Además de despertarse una mañana con horror, la similitud entre convertirse en un engendro y convertirse en un secuestrado también se expresa en el tono. El tono frío y evidente de Kafka, como si fuera natural que se convirtiera en una cucaracha una mañana, intensifica lo increíble. El tono dominante en el discurso sobre el destino de los secuestrados también comenzó a tomar el carácter de evidente, como si fuera natural que los humanos fueran secuestrados de sus camas y desaparecieran en un túnel oscuro.
Escuchamos este tono, que aparece como una aceptación de lo sucedido, en las frías y aparentemente imparciales discusiones del gobierno sobre la cuestión de si aceptar el plan de Biden, si los secuestrados preceden a la «victoria total» o si la continuación de la guerra precede a su regreso. Escuchamos ecos del absurdo de la aceptación en los medios de comunicación, cuando las madres aseguran a su hijo o hija que es muy dudoso que los escuchen, que aguanten, que los extrañan y que volverán al seno de la familia sanos y salvos, y todo volverá a su lugar.
Esto es un cliché que de tanto uso ya ha perdido la potencialidad de conmover. Incluso cuando se habla de la devolución de secuestrados vivos y muertos, como si un grupo no fuera la antítesis del otro, ya no nos escandalizamos.
Del poema de Yehuda Amichai «La lluvia cae sobre la cara de mi hermano, sobre los rostros de mis hermanos vivos que se cubren la cara con una manta, y sobre los rostros de mis hermanos muertos que ya no se cubren» nos conmocionamos, y aceptamos la unión de los secuestrados muertos y vivos como algo trivial.
Nos damos cuenta de la incomprensible aceptación de la absurda situación a medida que las cosas vuelven lentamente a la normalidad. Aprendes a volver a tus viejos hábitos, vas a trabajar, vas al cine, celebras festivales, viajas al extranjero y los sábados por la noche sales, o no, a manifestaciones. Incluso cuando pasamos por alto una de las fotografías de los secuestrados colgadas de vallas y edificios, y aquí y allá adiciones manuscritas junto a algunas de las imágenes con las iniciales «q.e.p.d», aceptamos esto como natural. Porque qué hay que decir. Incluso los enormes carteles como «Y los hijos deberán volver a sus fronteras» y «No hay victoria sin el regreso de los secuestrados», ya lo tratamos como papel pintado que da forma a nuestro espacio. Los usuarios de la placa metálica colgada de los cuellos, también están disminuyendo.
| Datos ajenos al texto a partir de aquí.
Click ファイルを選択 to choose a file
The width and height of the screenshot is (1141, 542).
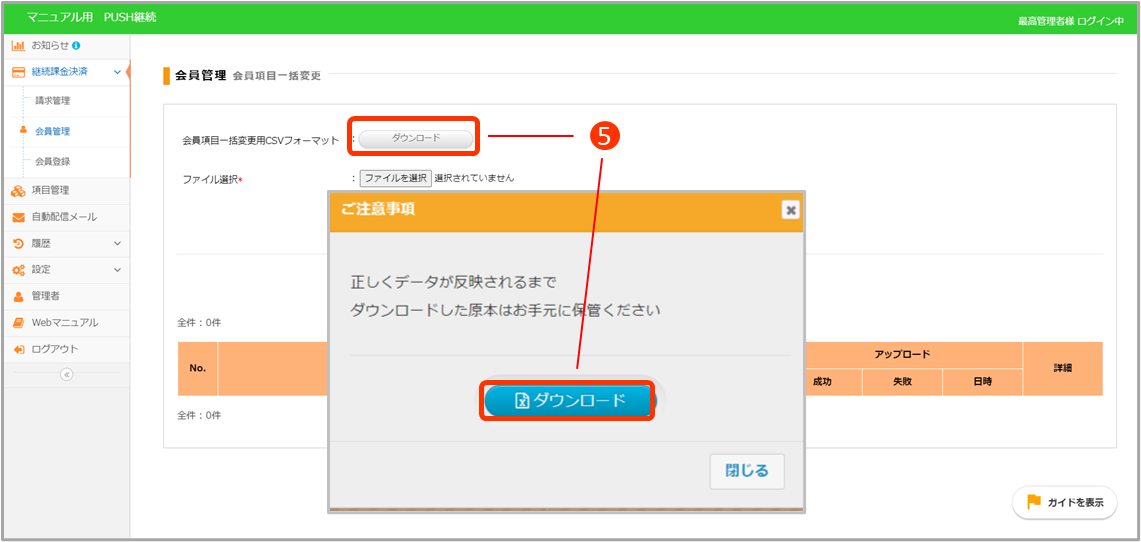[x=396, y=178]
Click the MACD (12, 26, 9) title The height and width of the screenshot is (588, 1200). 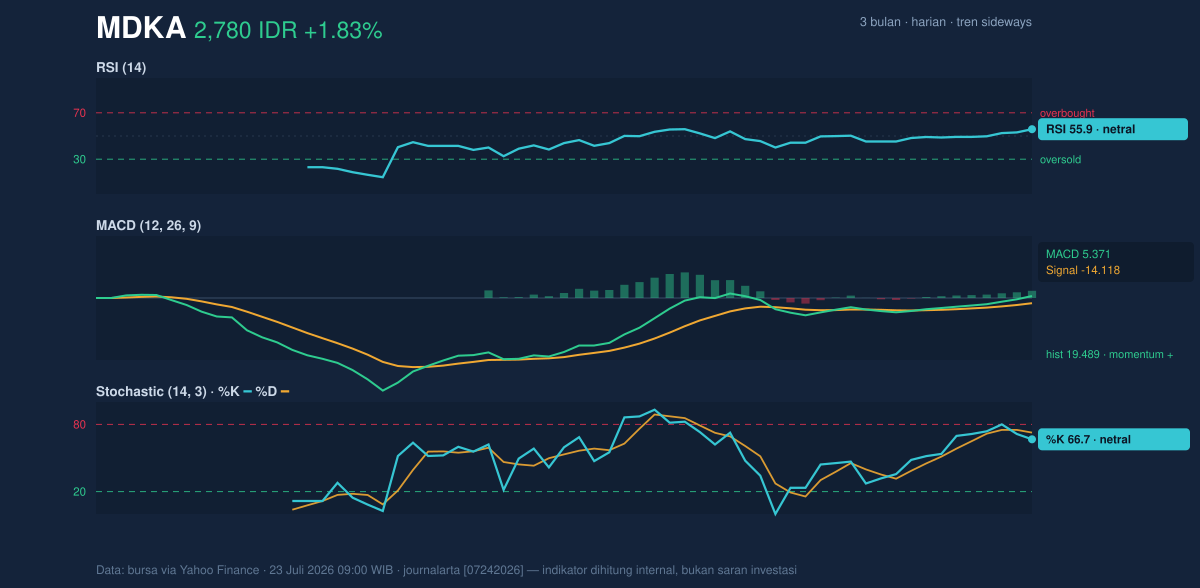[x=148, y=226]
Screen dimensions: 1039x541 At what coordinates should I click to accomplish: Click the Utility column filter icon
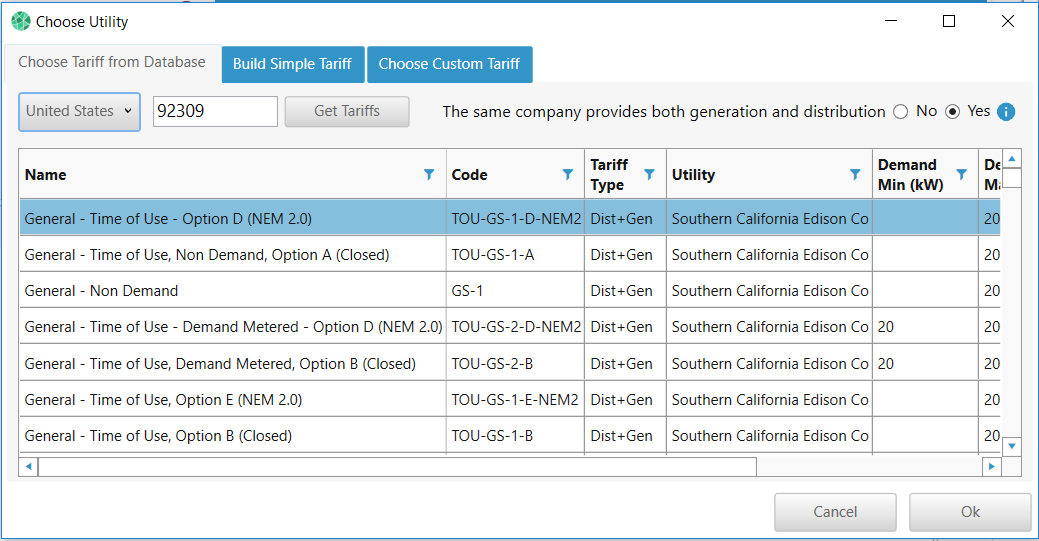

No hay escapatoria de la rutina, que va de la mano de la indiferencia, porque ¿hasta cuándo podemos estremecernos ante el incomprensible absurdo kafkiano que ha aterrizado en nuestras vidas, aquí cerca, respirando, tangible y enorme? Tenemos que lidiar con ello de alguna manera, y todos tenemos mecanismos de defensa. El mecanismo de defensa de la familia Samsa era particularmente cruel. Después de la conmoción inicial, cuando todavía querían aliviar un poco su sufrimiento, comenzaron a acusarlo de no entender su difícil situación y de no dejar voluntariamente sus vidas. Para su agrado, finalmente se va, barrido por la criada, que se ve a sí misma como la que redime a la familia del castigo del animal. De hecho, después de su desaparición, los padres respiran aliviados y ven a su hija, que, a diferencia de su hermano, está floreciendo, como «la confirmación de sus nuevos sueños y buenas intenciones».
Para detener el proceso en el que el horror es inevitablemente aceptado como natural después de que el gobierno manipula nuestras emociones al postergar el regreso de los secuestrados muertos uno por uno en los túneles de Hamas, el plan de Biden debe ser aceptado. Porque, a diferencia de la familia de Gregorio Samsa, que se siente aliviada por su desaparición, nosotros, después de todo, no sentiremos nunca ningún alivio, sino solo sentimientos de culpa que nunca tendrán fecha de caducidad.